▶ _DIRECTIONS_:
Copy every line of the data in which the word "agent" occurs.

▶ _EXERCISE DATA_:
==================================================

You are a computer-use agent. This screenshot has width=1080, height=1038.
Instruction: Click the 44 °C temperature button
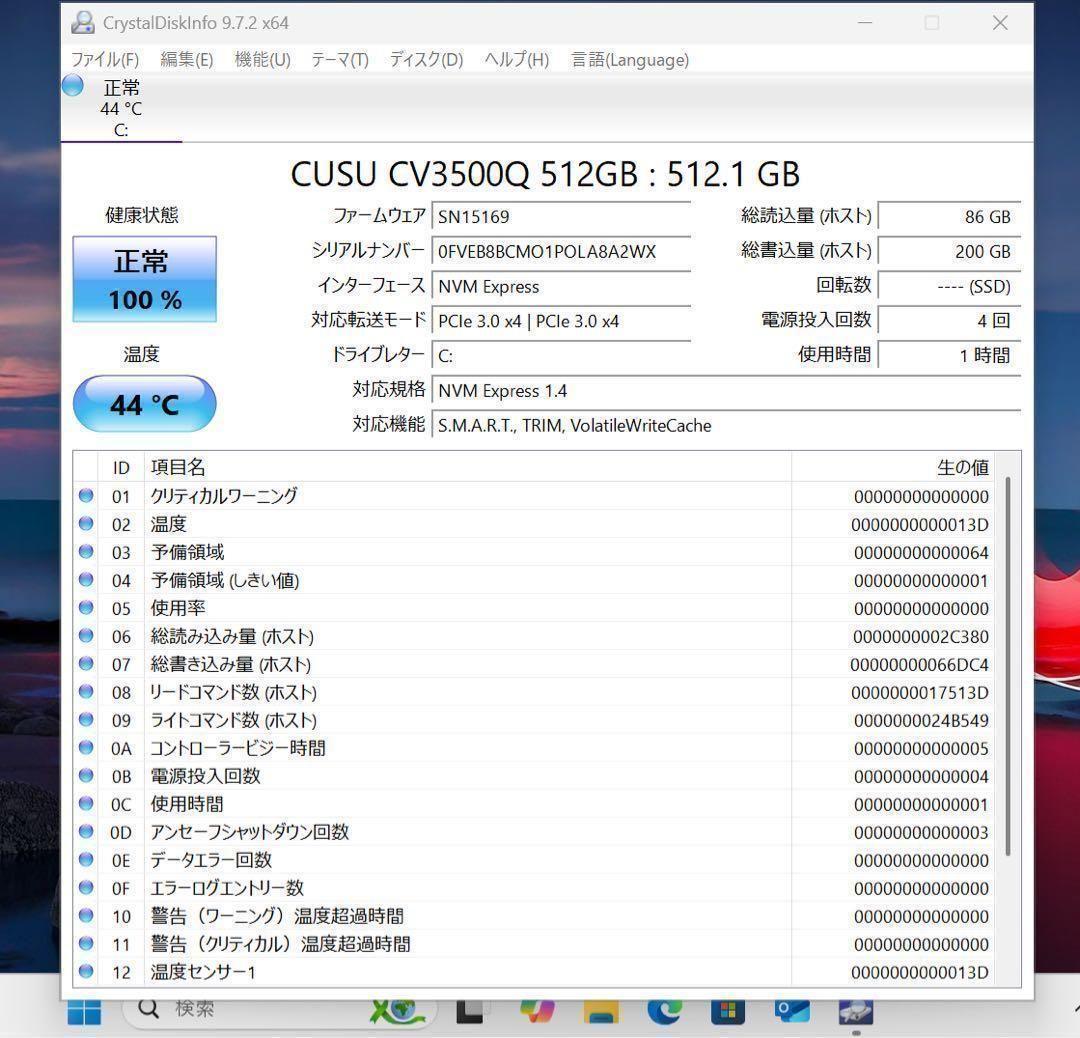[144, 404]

==================================================

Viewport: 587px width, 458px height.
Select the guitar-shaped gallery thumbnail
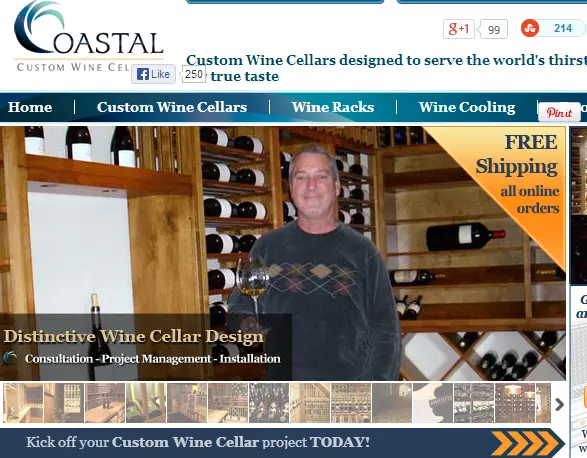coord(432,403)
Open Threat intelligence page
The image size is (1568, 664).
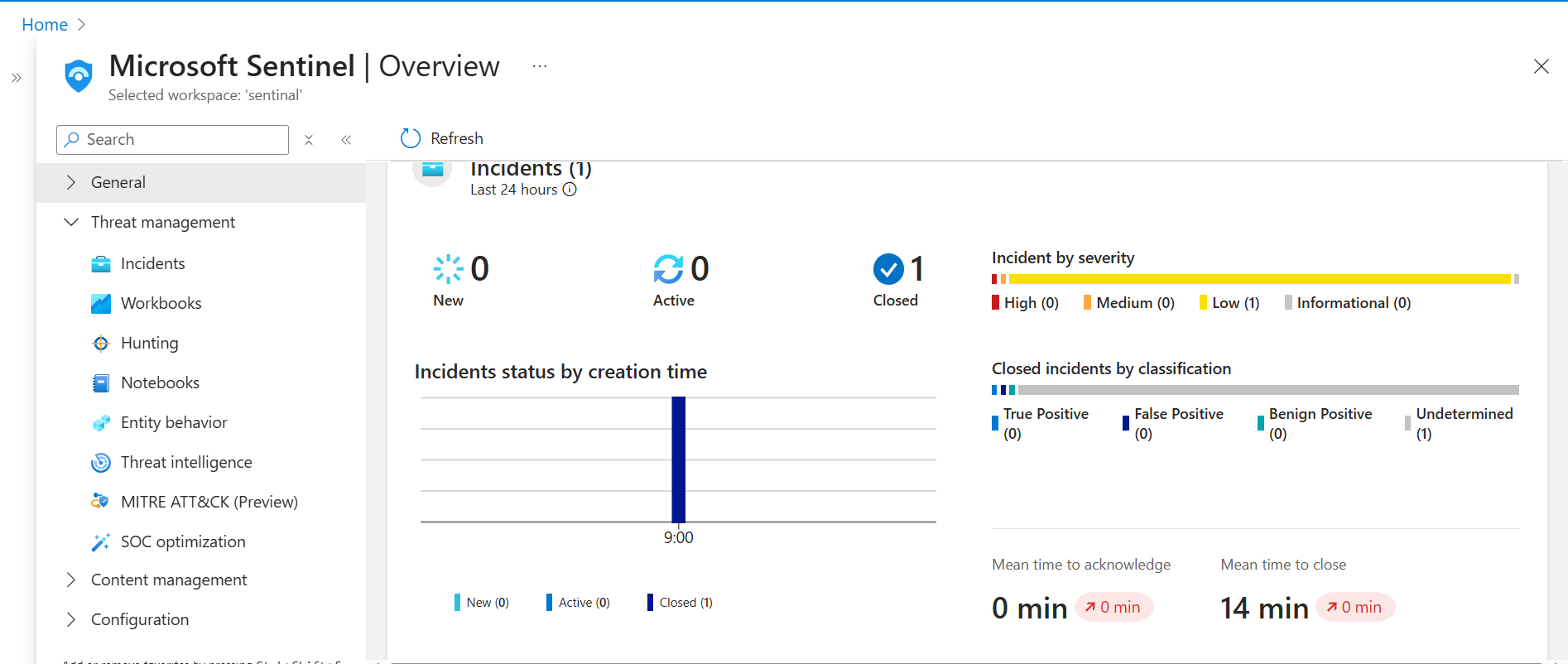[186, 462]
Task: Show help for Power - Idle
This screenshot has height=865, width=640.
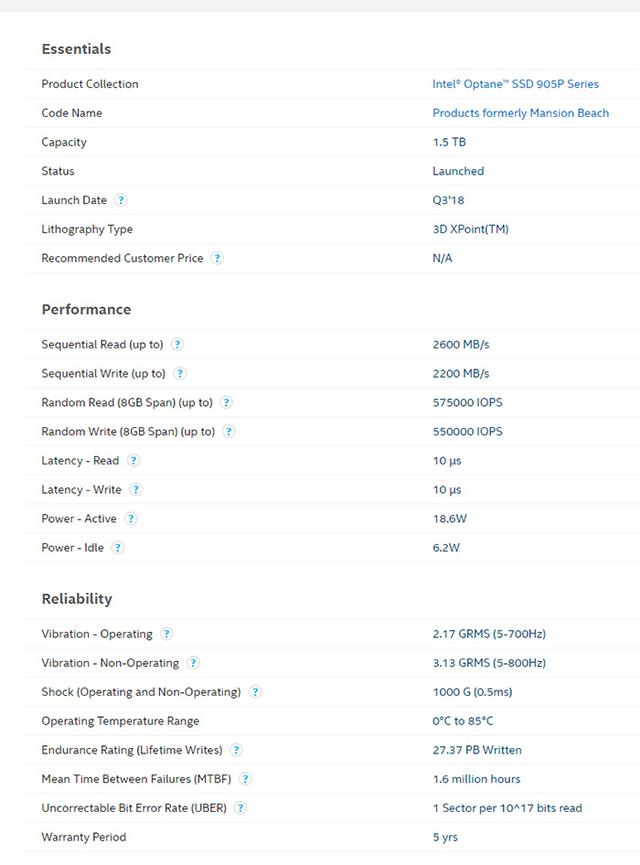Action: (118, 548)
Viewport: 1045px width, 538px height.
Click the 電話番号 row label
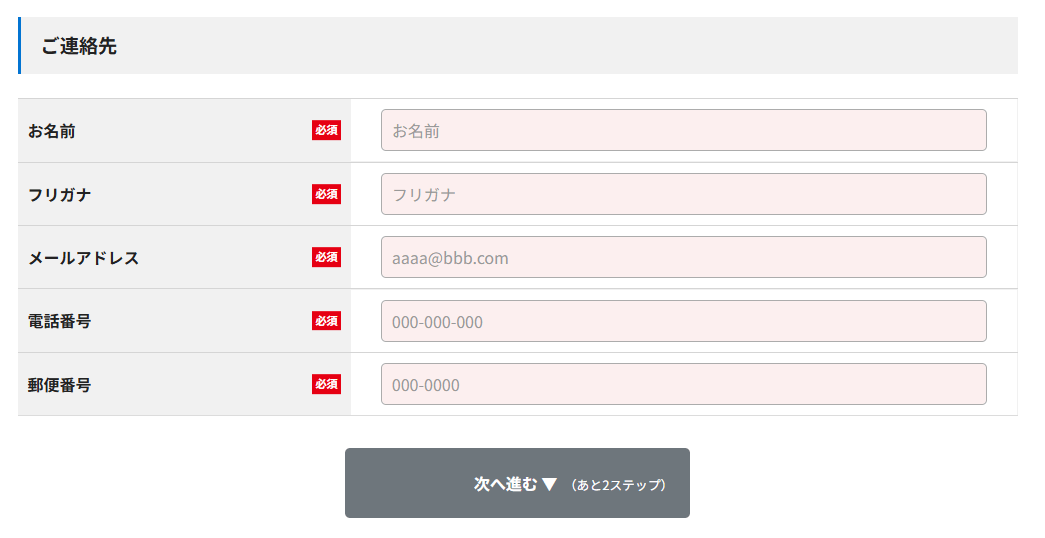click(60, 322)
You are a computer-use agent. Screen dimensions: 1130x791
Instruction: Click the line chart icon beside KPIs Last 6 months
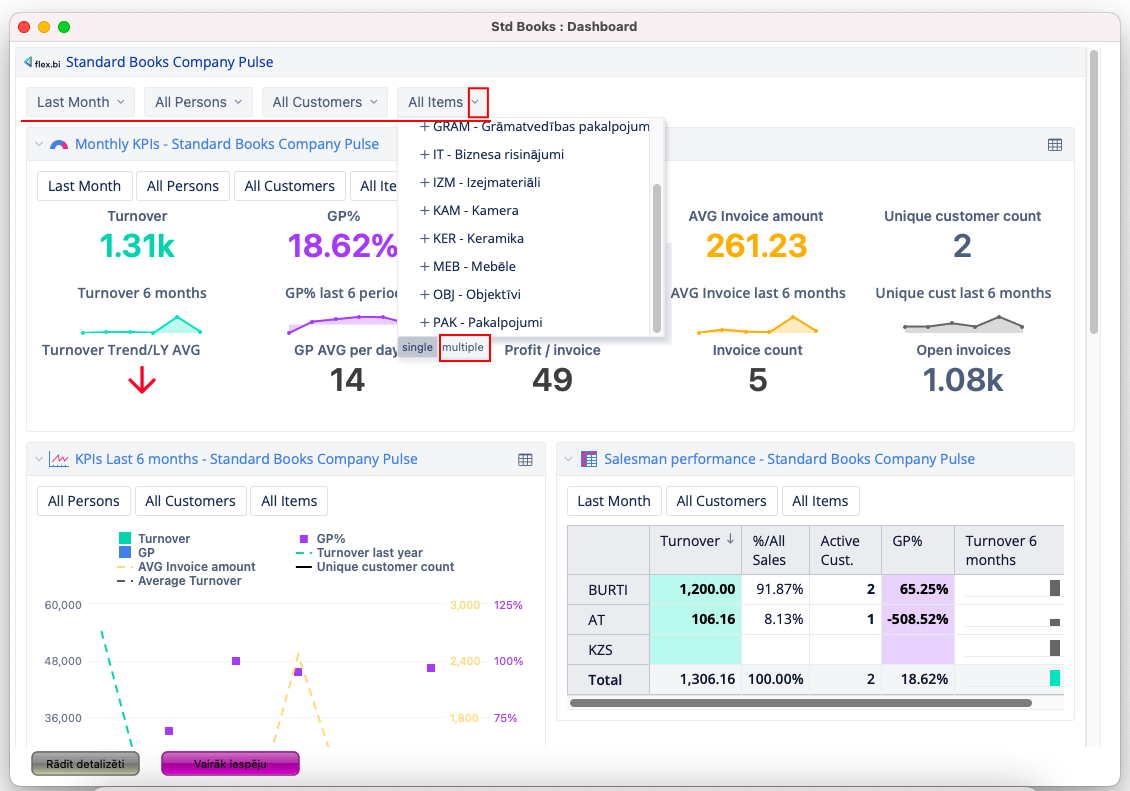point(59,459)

==================================================

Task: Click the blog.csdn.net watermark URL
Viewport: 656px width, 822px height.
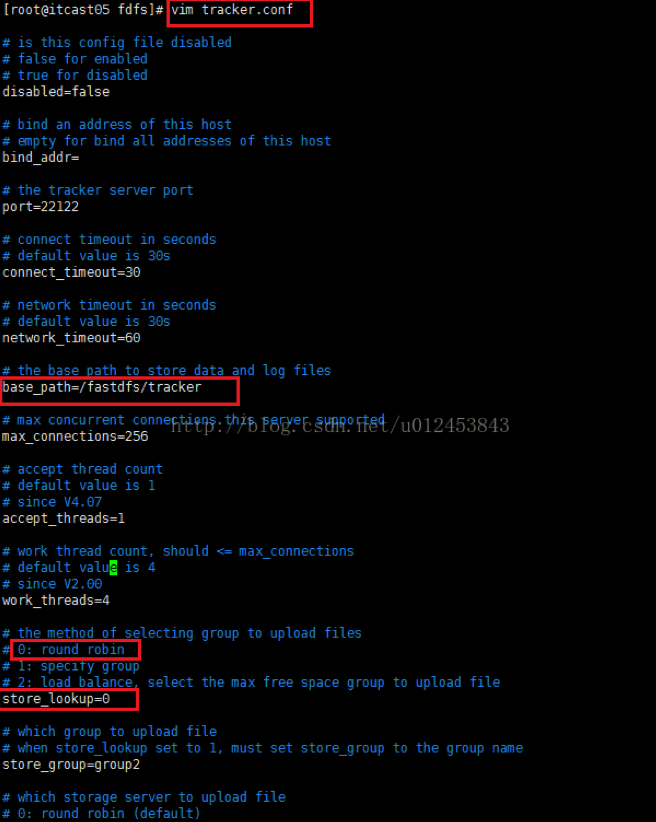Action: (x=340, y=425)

==================================================

▶ _EXPECTED ANSWER_:
You are a computer-use agent. This screenshot has width=1080, height=1038.
You are a computer-use agent. Screen dimensions: 1130x791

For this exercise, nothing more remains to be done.